As for wettability, heating temperature: 370 ° C., Atmosphere: in N _2, it was carried out general wettability test. As a result, the Au / Ge alloy solder ball of the present invention showed better wettability than the conventional spherical Au / Ge alloy.

  Also, when a raw material is an Au / Ge alloy having a hypoeutectic composition with Ge less than 12% by mass, and when an Au / Ge alloy having a hypereutectic composition with Ge exceeding 12% by mass is used as a raw material The surface of the Au / Ge alloy sphere corresponding to the conventional product was confirmed to be composed of the Au solid solution and Ge. On the other hand, it was confirmed that the surface of the Au / Ge alloy solder ball that has undergone the manufacturing process according to the present invention is composed only of an Au solid solution.

  Further, in the case where co-grinding is performed without using a liquid, it is possible to eliminate scraps in place of the liquid by blowing clean dry air onto the alloy solder balls during co-sliding.

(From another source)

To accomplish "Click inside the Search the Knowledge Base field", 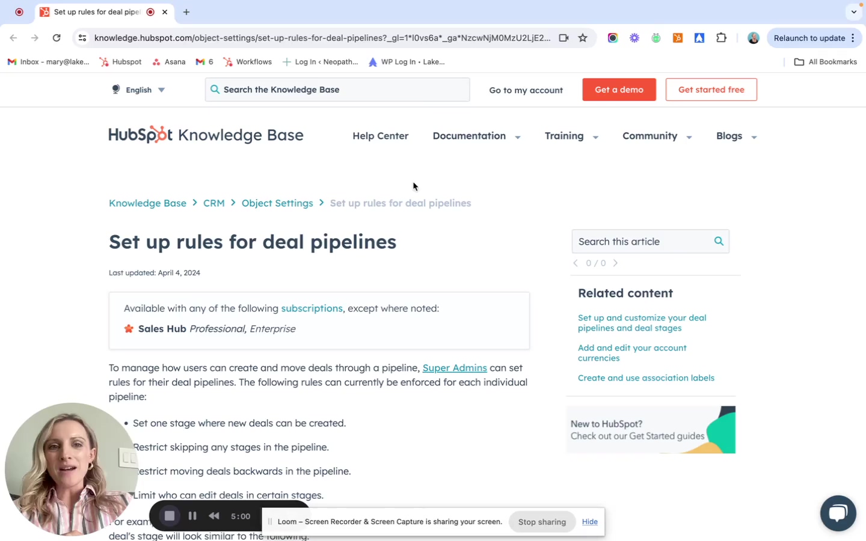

It is a photograph which shows one Example of the Au / Ge alloy solder ball of this invention. It is a graph which shows the analysis result of one Example of the Au / Ge alloy solder ball of this invention. It is a photograph which shows the spherical Au / Ge alloy which is a conventional product. It is a graph which shows the analysis result of the spherical Au / Ge alloy which is a conventional product.

Claims (9)

  The Au / Ge alloy solder characterized in that the entire surface layer is made of an eutectic of Au and Ge or an alloy near the eutectic, and the surface layer is made of an Au solid solution in which Au is dissolved in Ge. ball.   An Au / Ge alloy characterized in that a modified surface layer is formed on the spherical body by removing Ge from the surface layer of the spherical body made of an eutectic of Au and Ge or an alloy near the eutectic. Solder ball.   The Au content in the surface layer exceeds the Au content in the eutectic of Au and Ge or an alloy in the vicinity of the eutectic, and the maximum solid solubility limit of Ge in the Au solid solution in which Au is in solid solution with Ge. The Au / Ge alloy solder ball according to claim 1 or 2, wherein the Au content is not more than a predetermined Au content.   The Au / Ge alloy solder ball according to claim 1, wherein the maximum height Ry of the surface roughness is 0.5 μm or less.   A method for producing an Au / Ge alloy solder ball according to any one of claims 1 to 4, wherein the surface layer is made of Ge from a eutectic of Au and Ge or an alloy near the eutectic. A method for producing an Au / Ge alloy solder ball, wherein the surface layer is modified by reducing the content.   6. The method for producing an Au / Ge alloy solder ball according to claim 5, wherein the modification of the surface layer is performed by placing the spherical body in a container and applying vibration.   6. The method for producing an Au / Ge alloy solder ball according to claim 5, wherein the modification of the surface layer is performed by placing the spherical body in a container together with a liquid and applying vibration.   The method for producing an Au / Ge alloy solder ball according to claim 7, wherein the liquid is pure water.   A method for producing an Au / Ge alloy solder ball according to any one of claims 1 to 4, wherein the spherical body is interfaced with a spherical body made of an eutectic of Au and Ge or an alloy near the eutectic. Put in a container with pure water to which an activator has been added, apply vibration, reduce the Ge content from the surface layer, modify the surface layer, and then wash the surface of the spherical body from the interface. A method for producing an Au / Ge alloy solder ball, wherein the activator is removed.